A number of questions in my showing were around sample preparation and purity. While optical mapping requires very high molecular weight DNA, which requires the tedious in-agarose lysis procedure, Nabsys is confident that standard column preps will be adequate. As far as contamination, the flow cell geometry apparently makes clogging by debris uncommon.
For software, the initial version will generate a map from the Nabsys data and integrate that with sequence data. Future software might more directly integrate the Nabsys data into the assembly process; at issue is whether it is better to try to suggest errors in assemblies generated with existing software or simply use the mapping data to try to get the assembly correct in the first place.
In some later discussion with someone who had attended a different session, the throughput of the instrument seemed huge.

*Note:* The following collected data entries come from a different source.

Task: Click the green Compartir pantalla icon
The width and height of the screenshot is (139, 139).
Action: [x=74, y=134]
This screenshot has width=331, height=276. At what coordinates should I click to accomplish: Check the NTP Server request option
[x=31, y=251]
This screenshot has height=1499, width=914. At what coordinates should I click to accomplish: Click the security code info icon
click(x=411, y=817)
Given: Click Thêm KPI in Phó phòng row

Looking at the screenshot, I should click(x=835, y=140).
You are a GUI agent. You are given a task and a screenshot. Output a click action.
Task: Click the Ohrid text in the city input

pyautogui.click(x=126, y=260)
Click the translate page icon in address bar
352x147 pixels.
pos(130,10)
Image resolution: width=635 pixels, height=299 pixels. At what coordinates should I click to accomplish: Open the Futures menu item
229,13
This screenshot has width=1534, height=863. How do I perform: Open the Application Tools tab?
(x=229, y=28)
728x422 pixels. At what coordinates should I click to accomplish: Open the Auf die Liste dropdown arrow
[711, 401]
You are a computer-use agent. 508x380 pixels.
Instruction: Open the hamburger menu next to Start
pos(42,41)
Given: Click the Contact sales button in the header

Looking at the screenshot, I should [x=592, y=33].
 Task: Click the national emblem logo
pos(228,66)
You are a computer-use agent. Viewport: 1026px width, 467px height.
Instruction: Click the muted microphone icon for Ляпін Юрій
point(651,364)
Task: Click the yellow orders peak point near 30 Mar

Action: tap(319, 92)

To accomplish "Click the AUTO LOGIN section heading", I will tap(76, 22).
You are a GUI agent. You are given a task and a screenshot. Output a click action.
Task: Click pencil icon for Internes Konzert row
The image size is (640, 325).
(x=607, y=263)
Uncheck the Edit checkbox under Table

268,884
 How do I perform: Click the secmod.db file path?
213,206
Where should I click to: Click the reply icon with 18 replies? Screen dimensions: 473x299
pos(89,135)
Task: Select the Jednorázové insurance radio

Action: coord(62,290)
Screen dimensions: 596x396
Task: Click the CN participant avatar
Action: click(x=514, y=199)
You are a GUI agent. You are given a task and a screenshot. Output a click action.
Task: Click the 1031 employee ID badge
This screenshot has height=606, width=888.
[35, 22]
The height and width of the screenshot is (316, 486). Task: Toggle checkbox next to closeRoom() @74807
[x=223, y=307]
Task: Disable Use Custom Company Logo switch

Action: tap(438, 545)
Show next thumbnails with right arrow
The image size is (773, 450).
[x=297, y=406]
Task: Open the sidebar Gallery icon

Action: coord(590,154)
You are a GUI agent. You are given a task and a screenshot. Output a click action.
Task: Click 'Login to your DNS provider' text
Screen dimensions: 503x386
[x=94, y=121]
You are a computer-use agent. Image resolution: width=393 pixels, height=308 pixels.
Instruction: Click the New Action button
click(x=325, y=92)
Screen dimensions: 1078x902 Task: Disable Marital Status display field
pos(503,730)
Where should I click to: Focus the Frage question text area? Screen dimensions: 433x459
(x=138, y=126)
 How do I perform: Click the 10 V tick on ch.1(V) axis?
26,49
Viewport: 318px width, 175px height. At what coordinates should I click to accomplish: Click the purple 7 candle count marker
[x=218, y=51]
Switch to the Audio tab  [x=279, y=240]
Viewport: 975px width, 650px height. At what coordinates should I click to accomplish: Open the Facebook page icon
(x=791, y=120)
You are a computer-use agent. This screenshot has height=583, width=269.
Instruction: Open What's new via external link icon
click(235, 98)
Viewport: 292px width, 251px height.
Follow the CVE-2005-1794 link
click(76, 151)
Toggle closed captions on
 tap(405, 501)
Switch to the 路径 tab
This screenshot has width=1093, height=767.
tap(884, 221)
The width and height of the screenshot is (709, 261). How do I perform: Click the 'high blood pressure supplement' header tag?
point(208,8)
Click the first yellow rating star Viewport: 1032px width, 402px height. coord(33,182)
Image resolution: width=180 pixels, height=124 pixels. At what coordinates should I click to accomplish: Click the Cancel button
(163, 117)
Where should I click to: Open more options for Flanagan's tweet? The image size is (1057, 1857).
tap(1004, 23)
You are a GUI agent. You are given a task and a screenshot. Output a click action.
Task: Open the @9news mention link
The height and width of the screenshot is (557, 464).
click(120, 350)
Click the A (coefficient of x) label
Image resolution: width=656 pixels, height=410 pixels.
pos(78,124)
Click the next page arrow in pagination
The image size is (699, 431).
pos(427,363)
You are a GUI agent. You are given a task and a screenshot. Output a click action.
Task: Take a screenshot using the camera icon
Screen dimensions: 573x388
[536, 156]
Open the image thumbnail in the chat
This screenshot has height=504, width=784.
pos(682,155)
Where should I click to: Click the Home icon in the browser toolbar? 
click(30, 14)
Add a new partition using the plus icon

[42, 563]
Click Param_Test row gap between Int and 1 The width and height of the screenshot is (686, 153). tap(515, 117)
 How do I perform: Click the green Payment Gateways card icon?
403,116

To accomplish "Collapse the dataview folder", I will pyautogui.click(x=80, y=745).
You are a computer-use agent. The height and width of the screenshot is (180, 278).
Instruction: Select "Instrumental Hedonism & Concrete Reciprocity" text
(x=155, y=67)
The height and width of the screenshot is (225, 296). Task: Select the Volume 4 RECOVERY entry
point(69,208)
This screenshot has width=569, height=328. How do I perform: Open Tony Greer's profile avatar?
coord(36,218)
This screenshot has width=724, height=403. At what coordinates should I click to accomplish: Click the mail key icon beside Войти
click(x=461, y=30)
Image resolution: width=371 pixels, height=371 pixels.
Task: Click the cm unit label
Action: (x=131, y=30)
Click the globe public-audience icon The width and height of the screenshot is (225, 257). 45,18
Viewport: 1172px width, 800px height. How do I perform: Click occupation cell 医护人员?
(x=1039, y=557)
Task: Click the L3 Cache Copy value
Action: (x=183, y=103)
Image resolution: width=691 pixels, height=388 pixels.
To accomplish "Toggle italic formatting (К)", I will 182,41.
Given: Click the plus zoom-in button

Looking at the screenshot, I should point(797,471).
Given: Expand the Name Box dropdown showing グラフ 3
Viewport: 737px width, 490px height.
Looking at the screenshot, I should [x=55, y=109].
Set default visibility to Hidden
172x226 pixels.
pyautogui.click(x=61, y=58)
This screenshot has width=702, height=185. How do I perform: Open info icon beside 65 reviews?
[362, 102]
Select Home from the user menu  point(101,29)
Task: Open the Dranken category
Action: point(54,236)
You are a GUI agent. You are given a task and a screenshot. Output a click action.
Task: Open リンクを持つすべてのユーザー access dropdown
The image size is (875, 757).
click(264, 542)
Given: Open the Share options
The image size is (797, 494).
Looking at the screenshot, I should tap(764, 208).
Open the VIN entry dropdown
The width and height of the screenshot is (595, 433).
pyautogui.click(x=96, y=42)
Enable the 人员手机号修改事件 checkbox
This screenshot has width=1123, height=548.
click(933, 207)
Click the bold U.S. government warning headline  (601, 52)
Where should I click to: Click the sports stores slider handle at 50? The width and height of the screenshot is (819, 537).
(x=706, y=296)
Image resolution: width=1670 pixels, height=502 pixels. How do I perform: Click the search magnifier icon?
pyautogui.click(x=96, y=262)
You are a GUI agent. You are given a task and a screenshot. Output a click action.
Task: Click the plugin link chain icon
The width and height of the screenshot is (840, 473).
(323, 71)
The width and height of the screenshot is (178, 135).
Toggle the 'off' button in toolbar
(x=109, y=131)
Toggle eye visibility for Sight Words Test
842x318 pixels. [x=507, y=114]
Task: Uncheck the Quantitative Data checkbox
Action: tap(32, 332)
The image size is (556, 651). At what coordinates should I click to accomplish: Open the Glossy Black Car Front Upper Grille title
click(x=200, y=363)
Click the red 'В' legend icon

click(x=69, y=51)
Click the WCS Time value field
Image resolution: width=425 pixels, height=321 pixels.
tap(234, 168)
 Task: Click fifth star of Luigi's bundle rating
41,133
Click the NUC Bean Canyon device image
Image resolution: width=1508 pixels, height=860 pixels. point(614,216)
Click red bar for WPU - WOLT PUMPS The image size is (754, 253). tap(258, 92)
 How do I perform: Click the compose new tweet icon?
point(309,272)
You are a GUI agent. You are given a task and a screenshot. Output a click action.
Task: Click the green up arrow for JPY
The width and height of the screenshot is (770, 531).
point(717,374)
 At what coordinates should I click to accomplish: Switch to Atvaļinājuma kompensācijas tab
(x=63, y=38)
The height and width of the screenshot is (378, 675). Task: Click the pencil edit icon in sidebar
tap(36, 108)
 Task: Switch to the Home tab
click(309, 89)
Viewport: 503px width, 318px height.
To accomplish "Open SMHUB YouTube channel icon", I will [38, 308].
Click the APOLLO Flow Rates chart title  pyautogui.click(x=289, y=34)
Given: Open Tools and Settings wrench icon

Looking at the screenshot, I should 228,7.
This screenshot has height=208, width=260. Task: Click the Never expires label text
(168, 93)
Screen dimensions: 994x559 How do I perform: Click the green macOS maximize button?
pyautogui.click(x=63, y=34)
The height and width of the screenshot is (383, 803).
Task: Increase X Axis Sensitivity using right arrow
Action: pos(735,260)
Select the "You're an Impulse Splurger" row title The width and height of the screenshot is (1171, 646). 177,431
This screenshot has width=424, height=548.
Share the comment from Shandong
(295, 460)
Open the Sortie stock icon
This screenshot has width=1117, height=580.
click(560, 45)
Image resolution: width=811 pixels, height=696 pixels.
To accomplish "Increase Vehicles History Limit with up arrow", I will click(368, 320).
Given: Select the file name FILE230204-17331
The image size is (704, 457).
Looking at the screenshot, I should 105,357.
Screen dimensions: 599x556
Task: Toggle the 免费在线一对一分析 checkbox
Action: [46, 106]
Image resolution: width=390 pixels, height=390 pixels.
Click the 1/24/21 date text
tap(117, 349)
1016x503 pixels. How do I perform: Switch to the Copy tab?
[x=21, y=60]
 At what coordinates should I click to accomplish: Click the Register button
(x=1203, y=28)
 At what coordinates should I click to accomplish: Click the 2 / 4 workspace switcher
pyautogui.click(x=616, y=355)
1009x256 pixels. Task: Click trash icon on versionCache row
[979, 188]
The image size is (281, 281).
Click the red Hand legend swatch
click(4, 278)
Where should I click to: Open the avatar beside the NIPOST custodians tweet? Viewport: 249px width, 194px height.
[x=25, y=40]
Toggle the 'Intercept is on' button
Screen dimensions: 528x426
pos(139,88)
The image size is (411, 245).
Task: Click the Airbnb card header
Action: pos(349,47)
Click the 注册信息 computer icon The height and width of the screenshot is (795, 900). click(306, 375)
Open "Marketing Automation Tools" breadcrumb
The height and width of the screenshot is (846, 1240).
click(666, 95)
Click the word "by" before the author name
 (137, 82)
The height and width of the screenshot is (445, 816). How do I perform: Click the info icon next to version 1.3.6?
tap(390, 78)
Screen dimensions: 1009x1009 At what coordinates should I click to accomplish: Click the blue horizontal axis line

At 1 Mbp/s, the needed 20X coverage of even a large bacterial genome would be acquired in a few minutes. In theory, sufficient coverage for a human could be obtained in under a day. But for the moment, Nabsys is targeting sub-100Mbp genomes. So with 8 cells tearing through a microbe every few minutes, a legitimate question is who needs that kind of throughput? Nabsys must be betting that such appetites will emerge.
An interesting future possibility is manually feeding the devices and running them off battery power, which they are specified to do. This could make taking them in the field for, say, foodborne illness studies or other epidemiology, a reality. Ion Torrent has their bus parked on the beach, but with Nabsys might be a scheme that is literally man-portable. At the other extreme would be PacBio, demonstrated to be useful for studying microbes but decidedly not portable. Of course, these three instruments are delivering very different information, so Nabsys would need to prove that their more portable instrument can still deliver valuable information in the context of an epidemic, if they were to pursue such a course.
Nabsys emphasized that this was not a product launch, but an opportunity to get a first look. Undoubtedly, the next phase will be working with scientists with real problems and seeing if positional sequencing can address them. There are certainly problems out there. In addition to my own travails in the field of microbial genome assembly, a number of talks and posters at AGBT have examined issues with repeats and gaps, including a whopping gap in a human mucin gene and the ugly challenge of properly mapping variants within mammalian MHC regions. Many of these posters used either Ilumina/Moleculo or PacBio to attack these problems, though there were also posters from optical mappers OpGen and BioNano Genomics. Nabsys will be trying to elbow their way into the same space, but there will probably be room for a number of players so long as none are a knock-out winner.